[08:28:57] <Amir1>	 marostegui: let me know if I should do it. Also we can run it in eqiad replicas when they are depooled
[08:29:33] <marostegui>	 yeah, we can plan for it once the DC switch is done 
[08:29:41] <marostegui>	 eqiad will only be depooled for a week 
[15:09:14] <dr0ptp4kt>	 i noticed https://icinga.wikimedia.org/cgi-bin/icinga/extinfo.cgi?type=2&host=clouddb1019&service=MariaDB+memory via alerts.wikimedia.org . i was thinking maybe we ought to lower the innodb_buffer_pool values a little in clouddb1019.yaml . definitely it's always cutting it close for the 95% warning threshold, even when queries aren't really brutal . is that okay in this context?

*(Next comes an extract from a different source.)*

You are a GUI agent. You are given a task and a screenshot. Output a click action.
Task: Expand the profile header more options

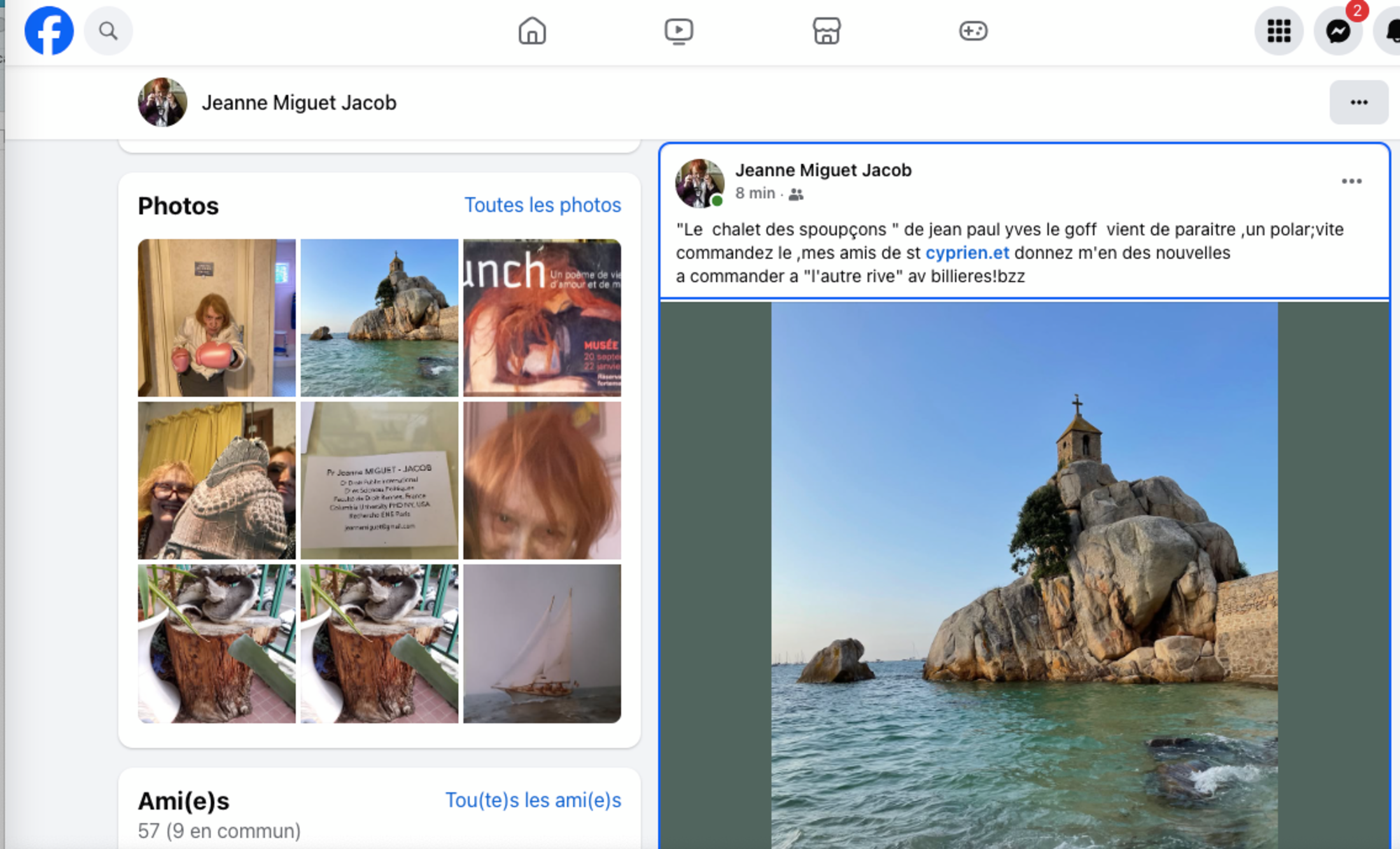coord(1359,102)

[15:10:12] <dr0ptp4kt>	 i realize the mariadb docs suggest a 70% buffer pool, but i see we (probably?) set it higher usually, i'm assuming to avoid disk paging as much as possible. but here these feel like false positives at the moment (assuming we don't have memory leaks in mariadb somewhere)
[15:10:53] <dr0ptp4kt>	 grafana: https://grafana.wikimedia.org/d/000000377/host-overview?orgId=1&var-server=clouddb1021&var-datasource=thanos&var-cluster=mysql&from=now-30d&to=now&refresh=5m
[15:24:08] <dr0ptp4kt>	 oops. meant https://grafana.wikimedia.org/d/000000377/host-overview?orgId=1&var-server=clouddb1019&var-datasource=thanos&var-cluster=mysql&from=now-30d&to=now&refresh=5m (clouddb1019)
[15:46:11] <dr0ptp4kt>	 (er, innodb_buffer_pool_size , too, for the var name)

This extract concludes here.